Quanto ao aspecto que mais me incomodou na leitura ocorre desde o instante em que o filósofo cujo nome intitula a obra aparece e perdura por todo o texto: uma exacerbada reverência sobre a figura de Nietzsche ocorre já nos primeiros parágrafos em que ele surge na narrativa. E embora isso talvez fosse apenas uma bajulação introdutória, cujo intento seja enaltecer a figura de Nietzsche, tal condição não decresce, chegando a tornar alguns instantes intragáveis. Primeiro que por tudo o que Nietzsche representa para a filosofia, sua imagem não carece desse tipo de servilismo. E em segundo lugar, esse preciosismo escancarado interfere na maneira com que o enxergamos, tornando-o algo extraordinário demais e, portanto, menos crível.

Vale ainda mencionar para os leitores que ainda não conhecem a obra de Irvim D. Yalom, que em seus textos não há espaço para elementos como suspense, reviravoltas, impactos emocionantes ou agilidade linguística. A literatura desse autor segue sempre uma pegada invariável, cujo ápice fica nos diálogos cheios de elementos psicanalíticos e filosóficos que são estabelecidos entre suas personagens. E dentro desse aspecto há instantes bons aqui, o livro enriquece muito quando o autor deixa de se concentrar na idolatria à Nietzsche, para fazer o que faz melhor: narrar os enfrentamentos existenciais de suas personagens.
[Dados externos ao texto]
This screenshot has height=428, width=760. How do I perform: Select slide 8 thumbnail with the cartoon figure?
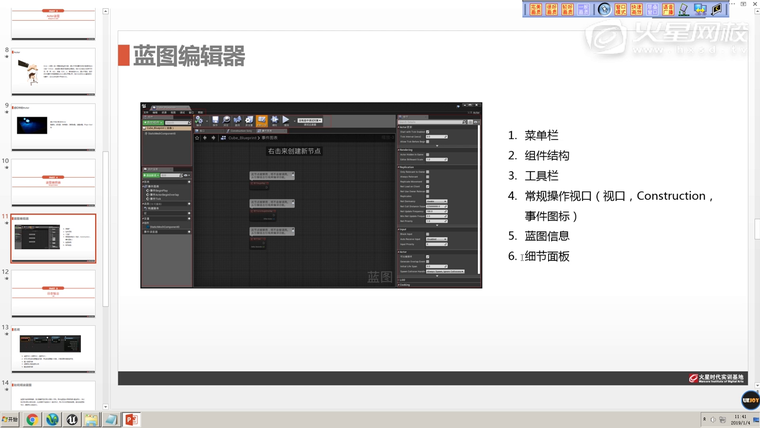click(53, 71)
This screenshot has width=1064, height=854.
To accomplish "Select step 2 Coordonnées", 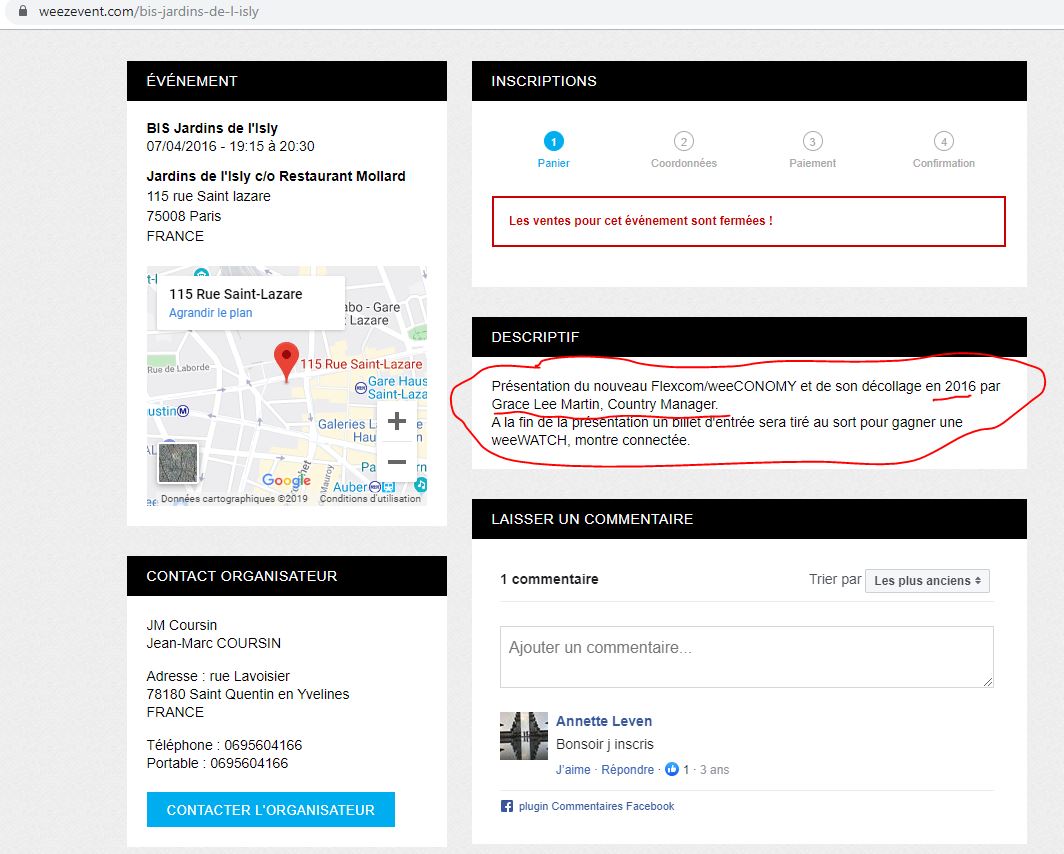I will tap(683, 142).
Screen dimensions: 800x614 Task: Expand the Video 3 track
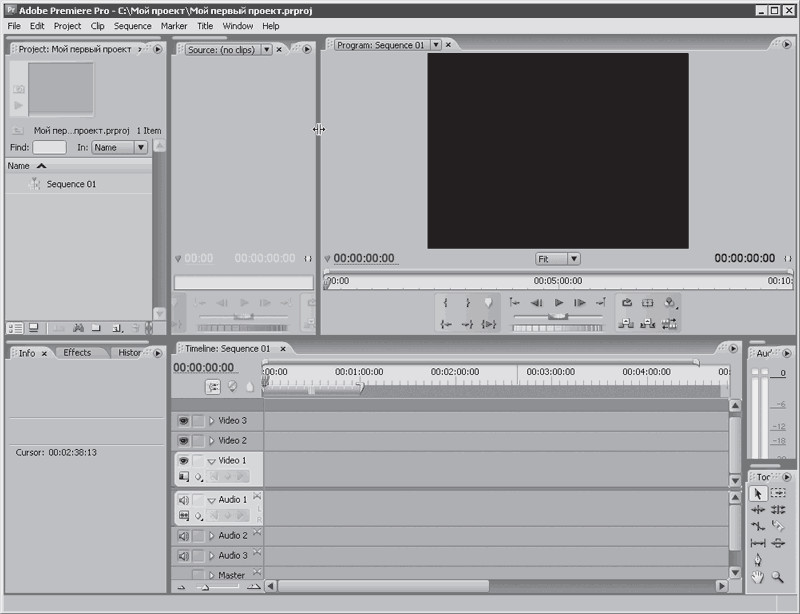(211, 421)
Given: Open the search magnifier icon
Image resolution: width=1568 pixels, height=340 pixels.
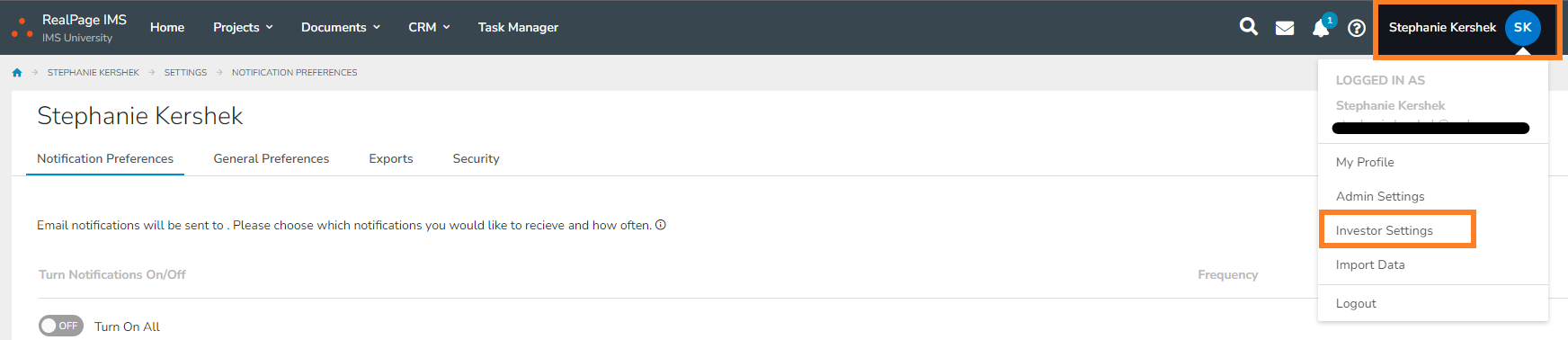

QUANDO NIETZSCHE CHOROU é um best-seller que merecidamente tem seu lugar de destaque no universo literário, porém, deixa-se seduzir demais pela personagem central da trama. Reconheço-me como parte da minoria que não considerou a trama tão grandiosa assim, mas sou consciente da existência dos bons elementos narrativos que fizeram de Yalom este consagrado escritor.